Селянин долго ругается, а это как раз и нужно Буруну: для него это все равно, что любителю музыки послушать симфонический концерт.
Бурун говорил мне прямо:
– Если бы не вы, этим куркулям хлопотно пришлось бы.
Одной из важных причин, послуживших порче наших отношений с крестьянством, была та, что колония наша находилась в окружении исключительно кулацких хуторов. Гончаровка, в которой жило большею частью настоящее трудовое крестьянство, была еще далека от нашей жизни. Ближайшие же наши соседи, все эти Мусии Карповичи и Ефремы Сидоровичи, гнездились в отдельно поставленных, окруженных не плетнями, а заборами, крытых аккуратно и побеленных белоснежно хатах, ревниво никого не пускали в свои дворы, а когда бывали в колонии, надоедали нам постоянными жалобами на продразверстку, предсказывали, что при такой политике советская власть не удержится, а в то же время выезжали на прекрасных жеребцах, по праздникам заливались самогоном, от их жен пахло новыми ситцами, сметаной и варениками, сыновья их представляли собой нечто вне конкурса на рынке женихов и очаровательных кавалеров, потому что ни у кого не было таких пригнанных пиджаков, таких новых темно-зеленых фуражек, таких начищенных сапог, украшенных зимой и летом блестящими, великолепными калошами.

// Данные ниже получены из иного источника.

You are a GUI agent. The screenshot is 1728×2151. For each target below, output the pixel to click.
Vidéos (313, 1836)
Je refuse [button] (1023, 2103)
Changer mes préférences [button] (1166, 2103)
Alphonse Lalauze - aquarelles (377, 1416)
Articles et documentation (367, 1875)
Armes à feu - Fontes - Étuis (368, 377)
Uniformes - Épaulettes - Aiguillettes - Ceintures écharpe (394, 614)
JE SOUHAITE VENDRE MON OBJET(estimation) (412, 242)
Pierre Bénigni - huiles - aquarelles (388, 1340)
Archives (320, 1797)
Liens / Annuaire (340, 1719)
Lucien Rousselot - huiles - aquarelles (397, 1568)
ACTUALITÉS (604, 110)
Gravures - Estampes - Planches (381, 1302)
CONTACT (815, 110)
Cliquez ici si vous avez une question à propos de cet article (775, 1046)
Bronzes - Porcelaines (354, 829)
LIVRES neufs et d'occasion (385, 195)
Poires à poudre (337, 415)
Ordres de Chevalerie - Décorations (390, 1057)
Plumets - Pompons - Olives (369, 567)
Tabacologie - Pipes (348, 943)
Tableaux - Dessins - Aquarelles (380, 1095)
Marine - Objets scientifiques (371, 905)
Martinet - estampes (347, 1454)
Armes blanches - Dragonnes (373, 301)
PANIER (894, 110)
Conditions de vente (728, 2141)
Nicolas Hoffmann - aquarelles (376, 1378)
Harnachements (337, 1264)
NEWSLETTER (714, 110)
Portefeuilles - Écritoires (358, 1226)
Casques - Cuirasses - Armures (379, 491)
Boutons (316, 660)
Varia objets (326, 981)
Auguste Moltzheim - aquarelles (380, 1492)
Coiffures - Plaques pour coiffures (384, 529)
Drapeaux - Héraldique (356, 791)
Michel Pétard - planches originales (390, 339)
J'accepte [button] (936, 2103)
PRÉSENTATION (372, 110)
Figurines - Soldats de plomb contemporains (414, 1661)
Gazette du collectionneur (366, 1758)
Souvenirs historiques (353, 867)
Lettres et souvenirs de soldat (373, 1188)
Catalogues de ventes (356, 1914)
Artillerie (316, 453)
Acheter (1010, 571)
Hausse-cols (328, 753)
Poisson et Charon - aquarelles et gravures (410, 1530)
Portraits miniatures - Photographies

Колонисты хорошо знали хозяйство каждого нашего соседа, знали даже состояние отдельной сеялки или жатки, потому что в нашей кузнице им часто приходилось налаживать и чинить эти орудия. Знали колонисты и печальную участь многих пастухов и работников, которых кулачье часто безжалостно выбрасывало из дворов, даже не расплатившись как следует.
По правде говоря, я не только не сумел заразить колонистов симпатиями к крестьянству, но и сам заразился от них неприязнью к этому притаившемуся за воротами и заборами кулацкому миру.
Тем не менее, постоянные недоразумения меня беспокоили. Прибавились к этому и враждебные отношения с сельским начальством. Лука Семенович, уступив нам трепкинское поле, не потерял надежды выбить нас из второй колонии. Он усиленно хлопотал о передаче сельсовету мельницы и всей трепкинской усадьбы для устройства якобы школы. Ему удалось при помощи родственников и кумовьев в городе купить для переноса в село один из флигелей второй колонии. Мы отбились от этого нападения кулаками и дрекольями; мне с трудом удалось ликвидировать продажу и доказать в городе, что флигель покупается просто на дрова для самого Луки Семеновича и его родственников.